Prompt:
Reproduce verbatim the items between the line containing "Find the location of a" and the line containing "author-affiliation: , Liberty", inclusive, leaving out the pictures.

━━━━━ Material to process

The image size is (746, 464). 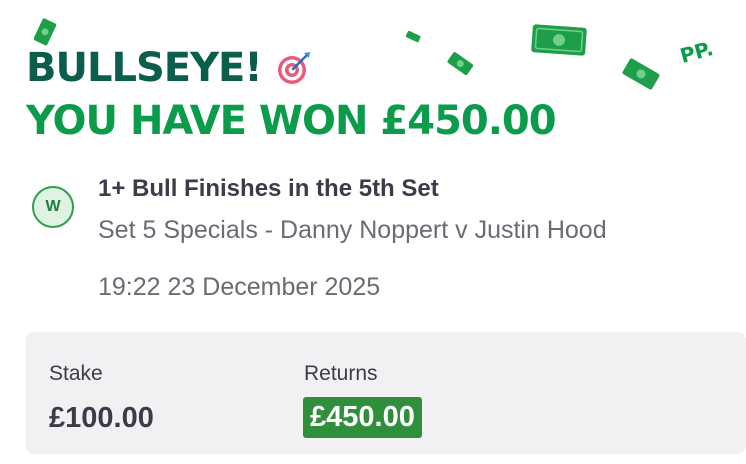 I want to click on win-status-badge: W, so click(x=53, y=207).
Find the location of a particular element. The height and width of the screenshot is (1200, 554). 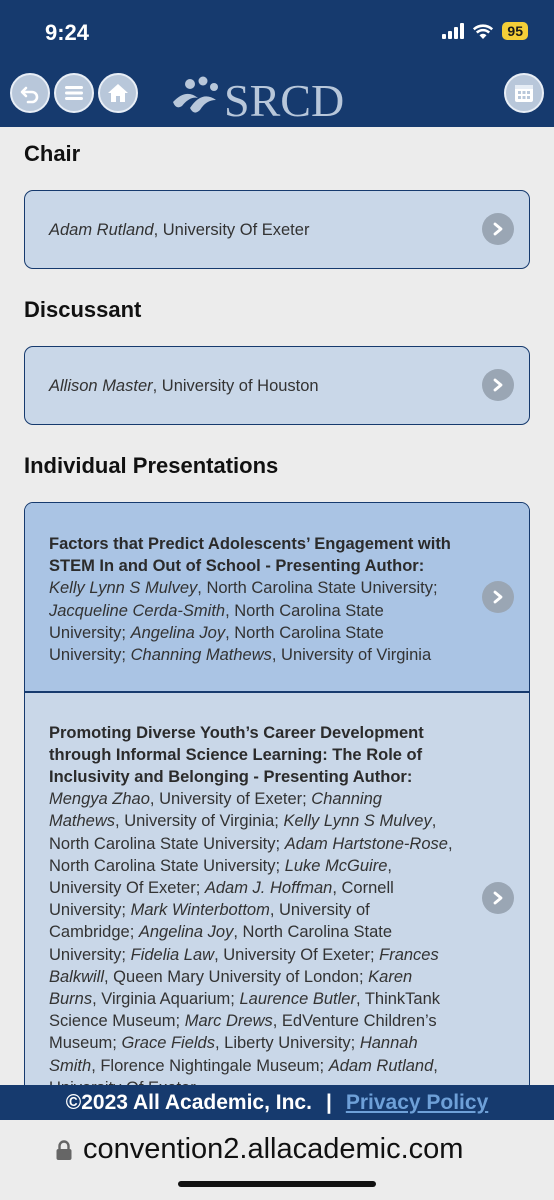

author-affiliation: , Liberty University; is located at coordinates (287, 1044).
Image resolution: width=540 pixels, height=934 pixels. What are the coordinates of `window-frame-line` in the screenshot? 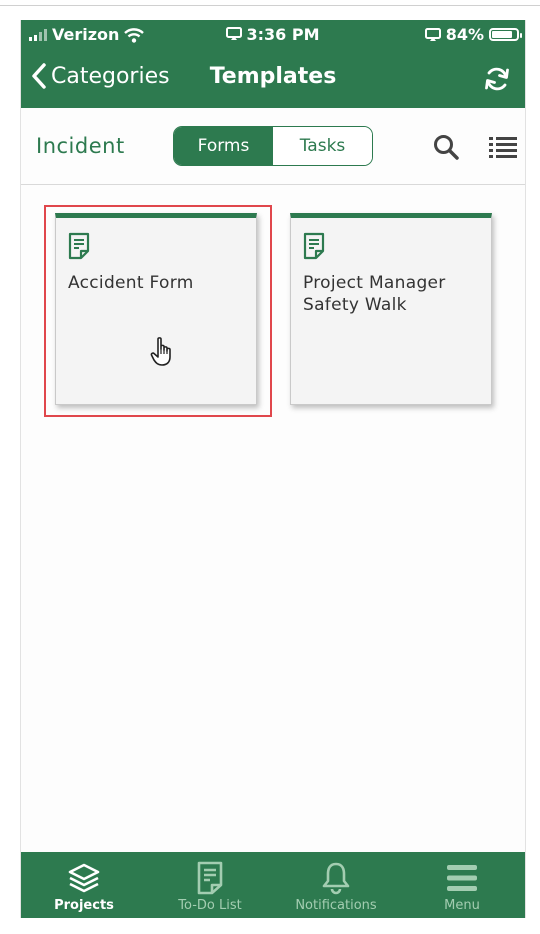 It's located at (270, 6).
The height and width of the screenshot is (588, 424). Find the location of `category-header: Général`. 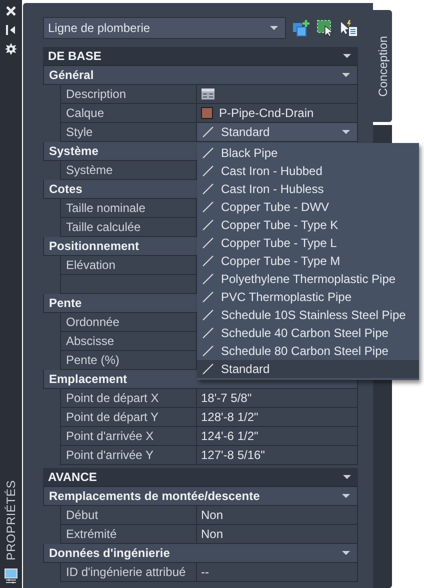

━━━━━━━━━━

Reply:
Find the location of a particular element. The height and width of the screenshot is (1200, 554). 

author-affiliation: , Liberty University; is located at coordinates (287, 1044).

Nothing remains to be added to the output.